So, let’s consider why it is instructive and appropriate to understand youth offending as a social construction. I would argue that there are at least three benefits to knowledge and understanding in adopting this view, relating to the enhancement of:
  1. 1Validity: examining youth offending as a social construction provides the most accurate, comprehensive and realistic understanding of what the phenomenon actually is – the complex product (constructed reality) of a series of dynamic, contingent and contested influences, rather than a universal fact that can be uncritically accepted.
  2. 2Reliability: if we are clear about exactly what we are focusing on and how it has been operationalised, then we can be consistent and replicable in how we study (e.g. measure) and explain the concept.
  3. 3Explanatory utility: the dynamic, contingent and contested definitions of youth offending give us the intellectual space to explain the behaviour differently in different contexts.

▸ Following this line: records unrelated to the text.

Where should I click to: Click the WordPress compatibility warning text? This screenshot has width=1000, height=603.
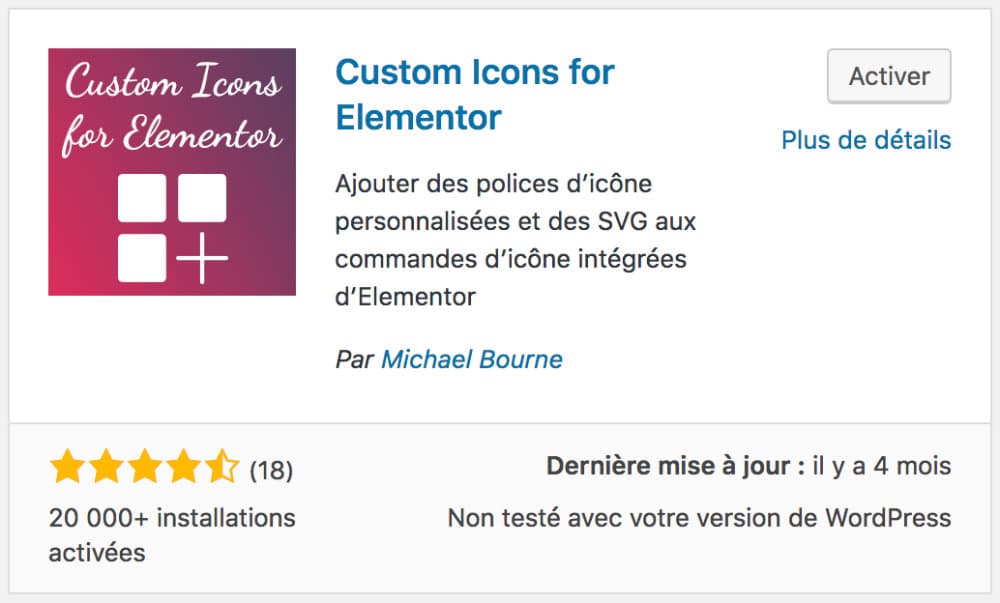(x=699, y=518)
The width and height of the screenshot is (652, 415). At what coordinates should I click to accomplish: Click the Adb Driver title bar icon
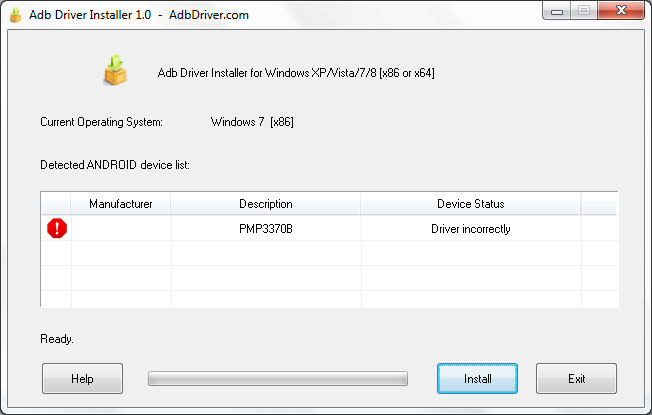point(15,16)
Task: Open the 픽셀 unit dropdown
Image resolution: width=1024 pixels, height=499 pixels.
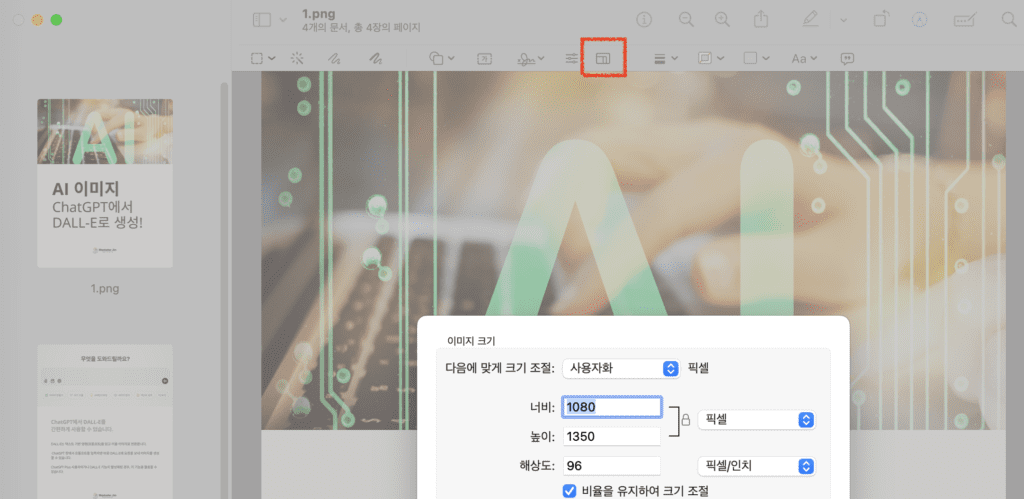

This social constructionist perspective also allows us to examine the historical, social, political, media and academic influences (and influencers) that have shaped our definitions, explanation and responses regarding youth offending.
Reflecting on the ‘triad of youth justice’ from the Introduction: how we define youth offending can and should (at least) shape and (at best) determine how we explain it, which in turn can and should determine how we respond to it – how we construct and deliver youth justice. Therefore, it is essential to be explicit about what we mean by youth offending at any given point in time. As I have indicated, pinning down the definition of youth offending is a highly complex exercise because the concept is a dynamic social construction subject to a variety of different and sometimes competing influences. A similar problem is faced when seeking to understand the generic category of ‘crime’ or ‘offending’. Defining youth offending becomes further complicated when we consider cultural differences, such as how certain cultures and countries prefer to use the term ‘delinquency’ to ‘offending’ and ‘juvenile’ to ‘youth’. In their review of ‘juvenile’ justice systems in the non-Western world, Friday and Ren (2006) attempt to distinguish between ‘delinquency’ and ‘youth offending’. They assert that in non-Western juvenile justice systems, for example, delinquency is the label given to less serious offending behaviour committed by a young person in need of protection, whereas youth offending is considered more serious and deserving of punishment. However, the authors caution that ‘the fine distinction between youthful offender and delinquent and between the need for help and the demand for punishment is cultural’ and that ‘definitions and interpretations are fluid’ (Friday and Ren 2006: 16).

Controversies and debates

Is it ‘youth offending’ or ‘juvenile delinquency’?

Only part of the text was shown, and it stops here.